Studio album by Johnny Mathis
- Released: 1970
- Recorded: Sides one and two: October 21–23, 1968 at Studio Hamburg Hamburg, Germany Sides three and four: 1959–1960 1968–1970
- Genre: Vocal; pop/rock;
- Length: 64:30
- Label: Columbia
- Producer: Jack Gold Al Ham Robert Mersey Mitch Miller

Johnny Mathis chronology
| Close to You (1970) | Johnny Mathis Sings the Music of Bacharach & Kaempfert (1970) | Love Story (1971) |

= Johnny Mathis Sings the Music of Bacharach & Kaempfert =

UK Cover Art for single lp version

Johnny Mathis Sings the Music of Bacharach & Kaempfert is an album by American pop singer Johnny Mathis that was released in the fall of 1970 by Columbia Records. While one half of the two-record set was a compilation of tracks from his previous albums that were composed by Burt Bacharach, the other consisted of new recordings of songs composed by Bert Kaempfert, including a new version of "Strangers in the Night", which Mathis had already recorded in 1966 for his LP Johnny Mathis Sings. Although the Kaempfert tribute was similar to recent Mathis albums in that he was mainly covering songs made popular by other singers, it was absent of hits from the 12 months previous to its release that had become the pattern of his output at this point.
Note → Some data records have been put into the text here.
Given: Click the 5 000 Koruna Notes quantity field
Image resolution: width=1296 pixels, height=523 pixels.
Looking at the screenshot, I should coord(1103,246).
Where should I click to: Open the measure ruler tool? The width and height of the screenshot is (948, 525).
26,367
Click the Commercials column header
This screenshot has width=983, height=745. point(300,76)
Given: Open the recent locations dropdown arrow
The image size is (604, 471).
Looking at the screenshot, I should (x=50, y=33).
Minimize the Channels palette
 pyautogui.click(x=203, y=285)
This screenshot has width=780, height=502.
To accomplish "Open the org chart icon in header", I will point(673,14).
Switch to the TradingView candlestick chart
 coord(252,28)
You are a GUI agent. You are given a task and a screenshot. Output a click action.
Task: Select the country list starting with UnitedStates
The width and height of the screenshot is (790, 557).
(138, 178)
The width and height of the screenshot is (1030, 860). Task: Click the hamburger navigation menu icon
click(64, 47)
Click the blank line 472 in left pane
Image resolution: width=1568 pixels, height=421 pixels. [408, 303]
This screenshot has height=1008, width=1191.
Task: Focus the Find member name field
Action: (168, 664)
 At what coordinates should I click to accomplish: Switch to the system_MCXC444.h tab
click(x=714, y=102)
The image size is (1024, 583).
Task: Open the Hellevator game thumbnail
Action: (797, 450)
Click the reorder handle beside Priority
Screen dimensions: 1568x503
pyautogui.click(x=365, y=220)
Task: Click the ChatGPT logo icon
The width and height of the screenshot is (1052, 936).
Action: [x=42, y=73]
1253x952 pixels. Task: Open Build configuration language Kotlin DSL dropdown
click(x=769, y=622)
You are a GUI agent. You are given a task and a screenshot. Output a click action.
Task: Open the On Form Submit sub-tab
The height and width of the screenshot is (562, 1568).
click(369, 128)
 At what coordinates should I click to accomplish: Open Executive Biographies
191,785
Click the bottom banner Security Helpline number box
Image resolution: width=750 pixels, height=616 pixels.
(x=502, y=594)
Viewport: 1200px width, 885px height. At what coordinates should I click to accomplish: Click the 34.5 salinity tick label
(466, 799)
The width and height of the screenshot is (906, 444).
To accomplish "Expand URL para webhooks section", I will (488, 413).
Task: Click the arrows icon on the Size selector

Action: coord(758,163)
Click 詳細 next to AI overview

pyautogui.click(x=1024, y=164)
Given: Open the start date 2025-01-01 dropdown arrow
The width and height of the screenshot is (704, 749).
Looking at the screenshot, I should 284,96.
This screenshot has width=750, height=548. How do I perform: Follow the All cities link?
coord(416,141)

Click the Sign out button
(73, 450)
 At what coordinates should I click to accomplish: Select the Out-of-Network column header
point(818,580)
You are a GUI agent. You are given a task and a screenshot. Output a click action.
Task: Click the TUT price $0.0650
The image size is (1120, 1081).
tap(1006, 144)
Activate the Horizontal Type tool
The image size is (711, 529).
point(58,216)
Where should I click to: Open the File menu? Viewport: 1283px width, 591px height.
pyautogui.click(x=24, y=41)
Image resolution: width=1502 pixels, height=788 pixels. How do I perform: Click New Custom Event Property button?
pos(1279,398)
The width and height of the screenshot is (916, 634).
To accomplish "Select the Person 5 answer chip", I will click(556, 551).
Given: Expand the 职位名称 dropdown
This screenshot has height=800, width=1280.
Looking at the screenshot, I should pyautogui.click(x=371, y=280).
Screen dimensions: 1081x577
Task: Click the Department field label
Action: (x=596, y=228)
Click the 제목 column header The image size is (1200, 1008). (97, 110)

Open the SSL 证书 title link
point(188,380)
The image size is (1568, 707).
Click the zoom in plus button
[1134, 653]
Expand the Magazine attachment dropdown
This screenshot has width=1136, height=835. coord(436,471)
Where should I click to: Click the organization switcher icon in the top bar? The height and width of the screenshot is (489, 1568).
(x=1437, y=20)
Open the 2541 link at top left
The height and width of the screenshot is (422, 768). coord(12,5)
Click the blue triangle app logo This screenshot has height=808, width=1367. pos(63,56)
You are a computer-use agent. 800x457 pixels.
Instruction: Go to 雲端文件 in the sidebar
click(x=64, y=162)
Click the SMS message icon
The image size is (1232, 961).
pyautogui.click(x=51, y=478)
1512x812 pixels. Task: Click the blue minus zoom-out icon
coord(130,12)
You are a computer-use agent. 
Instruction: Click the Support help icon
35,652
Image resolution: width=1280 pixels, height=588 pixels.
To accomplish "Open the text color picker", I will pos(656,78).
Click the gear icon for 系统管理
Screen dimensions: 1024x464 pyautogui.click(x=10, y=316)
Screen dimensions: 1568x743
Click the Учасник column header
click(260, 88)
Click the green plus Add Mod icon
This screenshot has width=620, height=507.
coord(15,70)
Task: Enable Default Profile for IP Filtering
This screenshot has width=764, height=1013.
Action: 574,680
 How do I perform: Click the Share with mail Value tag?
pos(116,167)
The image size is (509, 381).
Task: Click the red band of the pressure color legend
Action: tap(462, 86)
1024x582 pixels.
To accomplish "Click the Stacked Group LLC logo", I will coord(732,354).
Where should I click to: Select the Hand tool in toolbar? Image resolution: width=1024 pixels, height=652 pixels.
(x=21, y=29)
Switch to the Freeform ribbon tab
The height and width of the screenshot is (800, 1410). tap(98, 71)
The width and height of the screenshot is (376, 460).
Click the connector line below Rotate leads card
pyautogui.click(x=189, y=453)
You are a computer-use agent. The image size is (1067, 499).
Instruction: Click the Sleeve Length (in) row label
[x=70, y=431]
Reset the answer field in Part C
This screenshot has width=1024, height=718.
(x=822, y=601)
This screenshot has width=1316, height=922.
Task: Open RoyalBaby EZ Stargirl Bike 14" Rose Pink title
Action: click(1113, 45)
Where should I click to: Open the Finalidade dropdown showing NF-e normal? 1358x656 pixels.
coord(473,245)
The latest US chartings of any of the Kaempfert compositions as of this album's debut came from 1967 recordings of "Lady" by Jack Jones and "The Lady Smiles" by Matt Monro.

The album made its first appearance on Billboard magazine's Top LP's chart in the issue dated January 23, 1971, and reached number 169 during its seven weeks there.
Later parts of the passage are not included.